Gabriel Medina com sua poderosa e bem adaptada rotina na pista de surfe artificial, mais uma vez se firmou como o surfista mais forte do Tour. O Kerrupt sólido, os tubos segurando na turbulência lá dentro, o repertório poderoso em ambas as bases, mais uma vez os ataques do brasileiro não deixaram dúvidas.

Stephanie Gilmore, Carissa Moore, Filipe Toledo e Gabriel Medina, os quatro melhores no Surf Ranch.

Com sua simplicidade de sempre explicou a matriz do foco e da seriedade que o trouxeram para mais essa vitória: “O Charles me alertou que esta seria a etapa mais difícil do ano”. Gabriel escutou seu mestre e focou apenas na excelência para vencer mais uma vez na piscina. Esta é sua 11ª vitória na elite do surfe mundial.

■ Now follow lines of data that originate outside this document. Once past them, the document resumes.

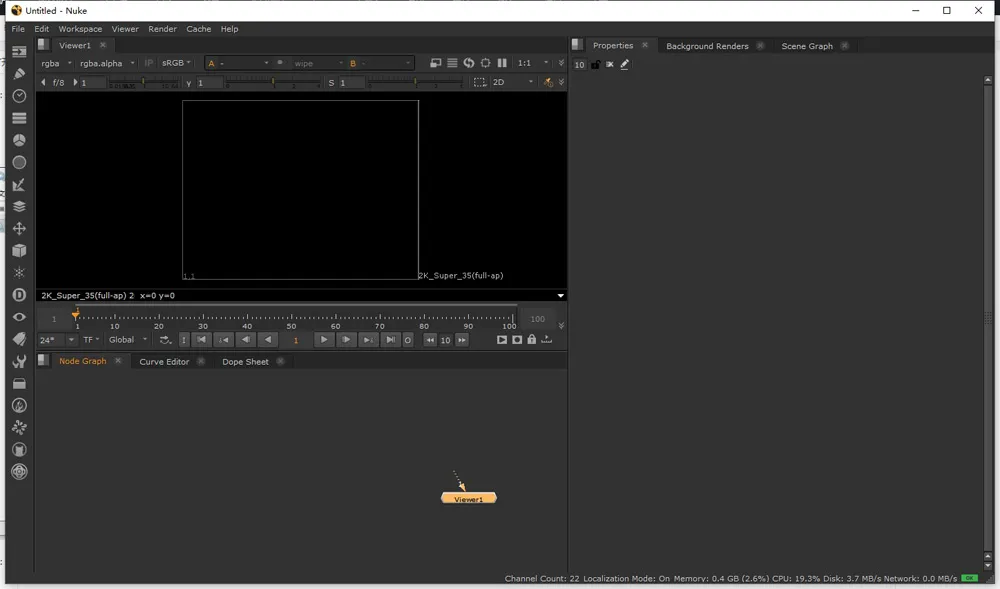This screenshot has height=589, width=1000.
Task: Click the current frame number field
Action: [x=295, y=340]
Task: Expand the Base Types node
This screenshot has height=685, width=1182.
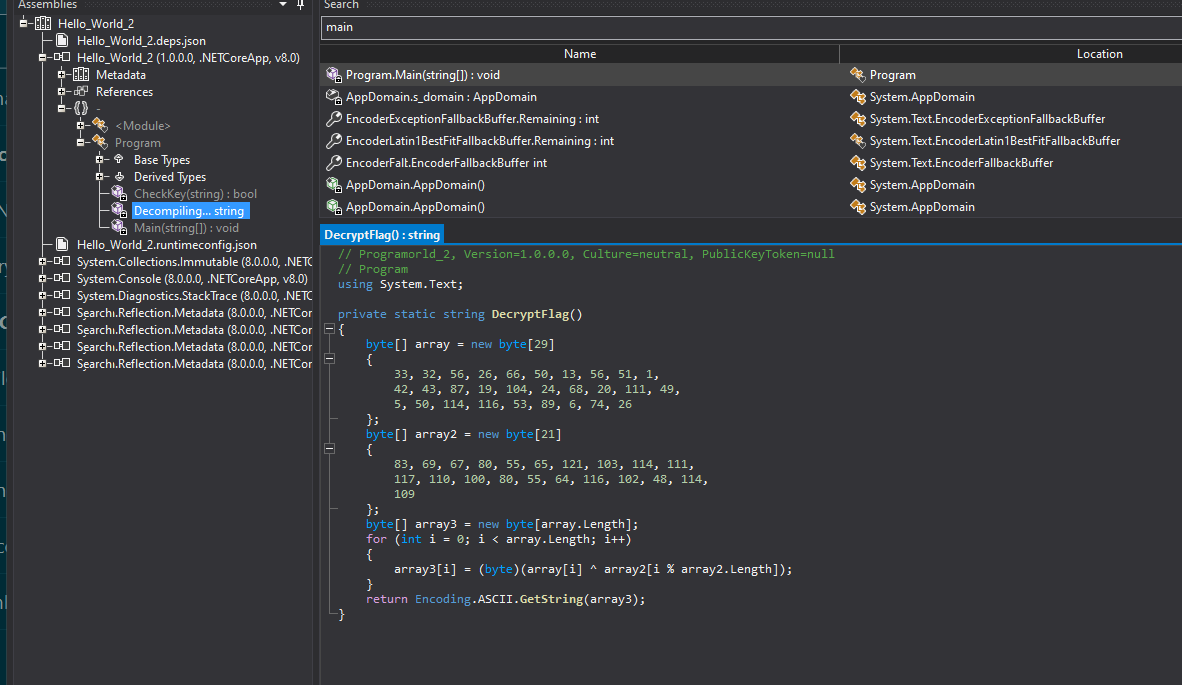Action: pos(99,160)
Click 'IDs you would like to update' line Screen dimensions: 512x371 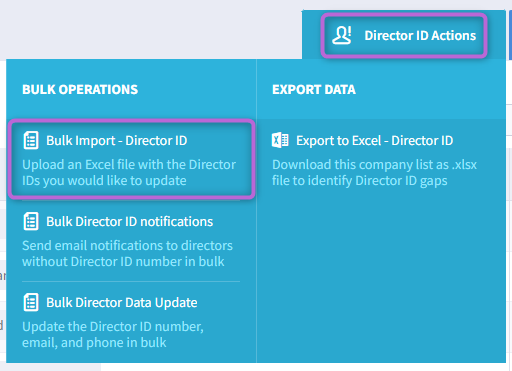click(104, 181)
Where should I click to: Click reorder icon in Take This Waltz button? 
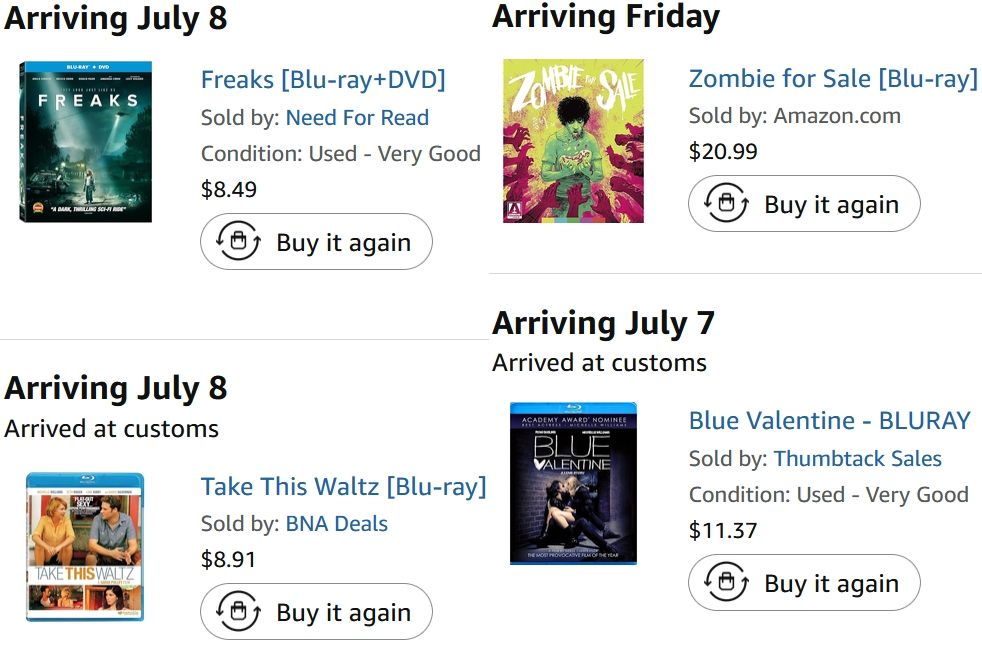(238, 611)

Sim, as ondas do lago são dignas de um campeonato de surfe da elite, porém ainda não existe um formato de evento que possa integrar o circuito da WSL. Raridade um evento da elite ser unanimidade entre os atletas, organizadores, público, mídia e patrocinadores. Na piscina não seria diferente.

A grande lição é que dá pra fazer e evoluir. Principalmente tendo uma piscina extra para treinos. No skate ou snowboard, sai um da pista e o próximo já vai ser autorizado a entrar. Na piscina o tempo entre as ondas precisa ser menor para melhorar a dinâmica do show.

Qualidades positivas como call certeiro e chances iguais para todos minimizaram nitidamente o fator sorte. O tempo entre as ondas deixam o julgamento menos apressado, facilitando as comparações para os juízes, o que é bom. Foi o evento com menos erros de julgamento que eu acompanhei.

Insisto que para avaliação das ondas do Rancho, pode ser adotado um novo critério. Atualmente as notas partem do zero e vão em direção ao 10. No Surf Ranch a onda partiria de uma nota 10 e seria dividida em trechos, com valores máximos em cada trecho para serem avaliados. A combinação dos valores atingidos em cada trecho seria somado e essa combinação poderia gerar a nota máxima.

Assim os atletas, juízes e nós do público poderemos nos entender e aceitar melhor as sutilezas do motivo que uma performance é melhor avaliada do que outra. Minimizaria o choque da impressão de sub ou super avaliação das performances.

Romper com as barreiras sempre gera desconforto.

Se pelo menos aumentarem o tamanho dos tubos para o evento do ano que vem, a aceitação será maior, com certeza. Para isso será necessário o aumento do tamanho da onda. Logicamente o número de manobras cairá, pois os arcos ficarão mais alongados, as curvas cobrirão mais distância do percurso e logicamente ficarão muito mais bonitas.

Os tubos nem se fala, puro sonho. Veremos em breve o que a mente do maior fissurado da história do surfe conseguirá materializar.

Flávio Carvalho Oliveira, o Boca, é surfista, publicitário, radialista e comentarista.